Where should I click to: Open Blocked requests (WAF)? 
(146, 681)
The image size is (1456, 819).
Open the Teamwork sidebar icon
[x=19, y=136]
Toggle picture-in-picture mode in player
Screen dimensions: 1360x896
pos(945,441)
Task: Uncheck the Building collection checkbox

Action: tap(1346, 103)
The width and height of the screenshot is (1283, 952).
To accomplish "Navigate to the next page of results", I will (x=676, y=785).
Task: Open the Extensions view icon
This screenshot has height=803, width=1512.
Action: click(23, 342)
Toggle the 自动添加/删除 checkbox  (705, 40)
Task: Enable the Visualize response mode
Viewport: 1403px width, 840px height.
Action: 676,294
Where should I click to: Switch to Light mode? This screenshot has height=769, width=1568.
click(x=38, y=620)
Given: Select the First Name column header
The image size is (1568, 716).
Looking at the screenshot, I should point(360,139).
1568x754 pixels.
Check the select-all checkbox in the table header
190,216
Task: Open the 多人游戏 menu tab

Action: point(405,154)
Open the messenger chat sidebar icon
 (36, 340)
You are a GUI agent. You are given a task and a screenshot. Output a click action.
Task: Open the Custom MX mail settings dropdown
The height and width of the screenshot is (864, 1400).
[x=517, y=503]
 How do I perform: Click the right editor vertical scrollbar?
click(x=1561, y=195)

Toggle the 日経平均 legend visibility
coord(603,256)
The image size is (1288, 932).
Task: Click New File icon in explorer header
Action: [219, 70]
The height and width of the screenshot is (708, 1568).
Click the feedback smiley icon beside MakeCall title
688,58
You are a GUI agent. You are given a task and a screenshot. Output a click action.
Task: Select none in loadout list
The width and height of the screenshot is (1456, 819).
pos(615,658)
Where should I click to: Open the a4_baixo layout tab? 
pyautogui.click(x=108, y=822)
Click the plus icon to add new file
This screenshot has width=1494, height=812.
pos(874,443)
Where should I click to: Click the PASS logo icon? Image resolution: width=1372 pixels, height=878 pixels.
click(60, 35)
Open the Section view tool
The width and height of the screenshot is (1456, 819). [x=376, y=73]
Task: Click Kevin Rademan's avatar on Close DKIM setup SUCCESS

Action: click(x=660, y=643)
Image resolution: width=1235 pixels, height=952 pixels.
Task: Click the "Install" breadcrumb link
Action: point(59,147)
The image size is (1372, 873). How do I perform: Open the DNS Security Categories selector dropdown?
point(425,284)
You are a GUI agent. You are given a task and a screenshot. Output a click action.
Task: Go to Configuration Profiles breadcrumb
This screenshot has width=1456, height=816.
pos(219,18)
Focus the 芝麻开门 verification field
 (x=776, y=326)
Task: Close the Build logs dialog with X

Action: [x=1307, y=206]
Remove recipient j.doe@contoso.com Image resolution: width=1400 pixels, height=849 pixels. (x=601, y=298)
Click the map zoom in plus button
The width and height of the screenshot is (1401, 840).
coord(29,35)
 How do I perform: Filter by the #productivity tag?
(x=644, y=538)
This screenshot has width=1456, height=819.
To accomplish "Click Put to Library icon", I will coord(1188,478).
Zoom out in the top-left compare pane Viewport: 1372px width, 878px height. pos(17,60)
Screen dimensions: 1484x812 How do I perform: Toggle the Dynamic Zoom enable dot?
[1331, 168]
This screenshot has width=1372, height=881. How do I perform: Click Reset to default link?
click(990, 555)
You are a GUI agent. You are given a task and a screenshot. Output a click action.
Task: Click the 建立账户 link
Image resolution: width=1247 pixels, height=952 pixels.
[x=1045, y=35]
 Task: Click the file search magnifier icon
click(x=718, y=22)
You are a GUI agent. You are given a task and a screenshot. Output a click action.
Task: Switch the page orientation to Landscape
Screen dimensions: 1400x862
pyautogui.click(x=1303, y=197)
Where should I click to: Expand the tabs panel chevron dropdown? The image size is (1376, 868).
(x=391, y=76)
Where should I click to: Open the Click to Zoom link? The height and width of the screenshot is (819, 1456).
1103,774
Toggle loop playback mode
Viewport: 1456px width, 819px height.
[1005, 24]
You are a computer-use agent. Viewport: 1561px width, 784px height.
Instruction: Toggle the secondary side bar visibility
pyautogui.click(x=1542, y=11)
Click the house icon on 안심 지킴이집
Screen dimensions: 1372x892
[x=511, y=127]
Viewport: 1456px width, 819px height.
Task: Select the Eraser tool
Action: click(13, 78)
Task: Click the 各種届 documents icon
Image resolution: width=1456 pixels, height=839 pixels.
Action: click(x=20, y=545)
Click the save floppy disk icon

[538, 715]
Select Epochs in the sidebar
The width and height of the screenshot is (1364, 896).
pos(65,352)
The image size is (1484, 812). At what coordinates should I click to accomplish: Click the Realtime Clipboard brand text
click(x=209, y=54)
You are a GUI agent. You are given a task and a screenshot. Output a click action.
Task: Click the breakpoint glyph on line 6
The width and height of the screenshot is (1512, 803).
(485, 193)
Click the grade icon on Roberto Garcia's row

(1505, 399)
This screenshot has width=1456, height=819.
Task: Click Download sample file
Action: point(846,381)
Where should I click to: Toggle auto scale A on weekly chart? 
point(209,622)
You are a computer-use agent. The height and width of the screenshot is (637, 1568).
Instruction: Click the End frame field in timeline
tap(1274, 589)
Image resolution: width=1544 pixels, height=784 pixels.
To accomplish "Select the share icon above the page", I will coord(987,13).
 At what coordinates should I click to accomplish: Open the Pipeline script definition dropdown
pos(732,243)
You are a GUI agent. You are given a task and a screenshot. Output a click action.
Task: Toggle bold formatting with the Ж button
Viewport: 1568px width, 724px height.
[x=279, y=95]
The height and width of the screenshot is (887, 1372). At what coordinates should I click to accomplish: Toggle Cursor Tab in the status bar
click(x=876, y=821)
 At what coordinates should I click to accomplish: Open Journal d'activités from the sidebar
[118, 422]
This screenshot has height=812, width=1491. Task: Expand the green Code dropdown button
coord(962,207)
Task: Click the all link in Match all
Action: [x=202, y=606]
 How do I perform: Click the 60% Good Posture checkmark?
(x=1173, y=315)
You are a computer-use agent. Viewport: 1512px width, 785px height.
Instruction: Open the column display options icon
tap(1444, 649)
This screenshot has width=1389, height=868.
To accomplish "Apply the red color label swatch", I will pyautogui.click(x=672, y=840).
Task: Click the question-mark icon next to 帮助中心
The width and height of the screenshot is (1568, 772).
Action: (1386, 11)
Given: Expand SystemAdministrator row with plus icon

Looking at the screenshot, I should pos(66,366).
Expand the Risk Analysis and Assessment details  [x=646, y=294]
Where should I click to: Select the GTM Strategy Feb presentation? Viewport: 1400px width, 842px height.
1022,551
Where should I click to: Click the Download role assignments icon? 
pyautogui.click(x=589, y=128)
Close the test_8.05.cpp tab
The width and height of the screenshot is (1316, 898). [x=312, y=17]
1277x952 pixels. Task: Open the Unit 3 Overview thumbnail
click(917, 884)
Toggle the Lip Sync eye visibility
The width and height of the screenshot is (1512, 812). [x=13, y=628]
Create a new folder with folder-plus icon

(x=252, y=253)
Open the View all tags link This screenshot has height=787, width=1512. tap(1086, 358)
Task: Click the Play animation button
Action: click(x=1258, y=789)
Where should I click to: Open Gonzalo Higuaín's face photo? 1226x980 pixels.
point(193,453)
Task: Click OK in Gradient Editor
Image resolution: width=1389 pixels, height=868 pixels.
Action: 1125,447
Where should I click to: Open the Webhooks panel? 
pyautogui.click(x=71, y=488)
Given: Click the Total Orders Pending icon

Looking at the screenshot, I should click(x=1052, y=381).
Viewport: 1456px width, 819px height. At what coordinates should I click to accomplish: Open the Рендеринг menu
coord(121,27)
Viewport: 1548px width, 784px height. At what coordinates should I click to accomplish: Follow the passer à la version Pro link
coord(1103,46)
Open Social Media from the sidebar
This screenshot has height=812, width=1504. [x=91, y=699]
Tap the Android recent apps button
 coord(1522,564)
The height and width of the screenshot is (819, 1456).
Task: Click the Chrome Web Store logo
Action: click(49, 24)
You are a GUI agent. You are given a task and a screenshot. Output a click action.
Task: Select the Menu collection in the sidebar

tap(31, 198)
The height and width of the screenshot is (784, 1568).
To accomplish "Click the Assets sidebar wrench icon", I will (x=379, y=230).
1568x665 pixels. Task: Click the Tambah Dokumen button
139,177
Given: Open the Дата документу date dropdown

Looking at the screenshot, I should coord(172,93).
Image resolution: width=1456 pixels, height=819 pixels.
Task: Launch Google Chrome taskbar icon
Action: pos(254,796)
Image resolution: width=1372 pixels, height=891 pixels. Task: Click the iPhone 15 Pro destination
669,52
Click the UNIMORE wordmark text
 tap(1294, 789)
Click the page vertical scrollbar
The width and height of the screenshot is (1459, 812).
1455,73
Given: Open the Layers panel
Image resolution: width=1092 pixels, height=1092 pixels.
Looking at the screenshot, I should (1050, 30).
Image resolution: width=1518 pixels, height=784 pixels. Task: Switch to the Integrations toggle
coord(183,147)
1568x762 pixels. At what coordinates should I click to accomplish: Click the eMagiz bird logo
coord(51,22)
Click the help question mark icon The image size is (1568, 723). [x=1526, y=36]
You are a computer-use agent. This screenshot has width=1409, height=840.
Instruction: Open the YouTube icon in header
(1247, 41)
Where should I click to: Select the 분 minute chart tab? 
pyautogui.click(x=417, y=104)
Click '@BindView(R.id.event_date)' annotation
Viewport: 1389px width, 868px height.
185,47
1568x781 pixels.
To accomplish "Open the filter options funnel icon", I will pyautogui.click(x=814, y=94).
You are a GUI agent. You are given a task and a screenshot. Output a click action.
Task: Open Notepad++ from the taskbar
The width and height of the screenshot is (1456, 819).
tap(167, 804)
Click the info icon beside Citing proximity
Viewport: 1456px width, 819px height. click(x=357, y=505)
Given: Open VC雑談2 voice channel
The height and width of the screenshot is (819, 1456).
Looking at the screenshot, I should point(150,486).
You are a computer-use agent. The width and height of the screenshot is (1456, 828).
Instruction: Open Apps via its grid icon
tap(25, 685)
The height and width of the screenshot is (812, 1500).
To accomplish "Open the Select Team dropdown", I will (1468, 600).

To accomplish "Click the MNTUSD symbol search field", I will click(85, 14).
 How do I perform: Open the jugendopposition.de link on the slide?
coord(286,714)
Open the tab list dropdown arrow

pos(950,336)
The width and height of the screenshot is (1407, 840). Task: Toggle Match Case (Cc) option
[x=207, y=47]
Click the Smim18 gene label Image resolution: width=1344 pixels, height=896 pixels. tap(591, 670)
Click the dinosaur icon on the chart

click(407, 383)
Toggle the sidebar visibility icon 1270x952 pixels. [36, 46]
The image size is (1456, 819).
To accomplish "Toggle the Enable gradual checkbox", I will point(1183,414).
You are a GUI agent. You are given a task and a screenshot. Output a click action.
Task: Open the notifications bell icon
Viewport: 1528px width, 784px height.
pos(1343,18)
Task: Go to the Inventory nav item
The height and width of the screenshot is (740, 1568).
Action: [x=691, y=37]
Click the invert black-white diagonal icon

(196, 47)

Description of the task. Write out every line in the data that holds the string "computer".

Answer space.
You are a computer-use agent. Viewport: 1561px width, 784px height.
You are a computer-use agent. The height and width of the screenshot is (637, 1568).
You are a computer-use agent. Viewport: 1512px width, 785px height.
You are a computer-use agent. This screenshot has width=1409, height=840.
You are a computer-use agent. The width and height of the screenshot is (1456, 828).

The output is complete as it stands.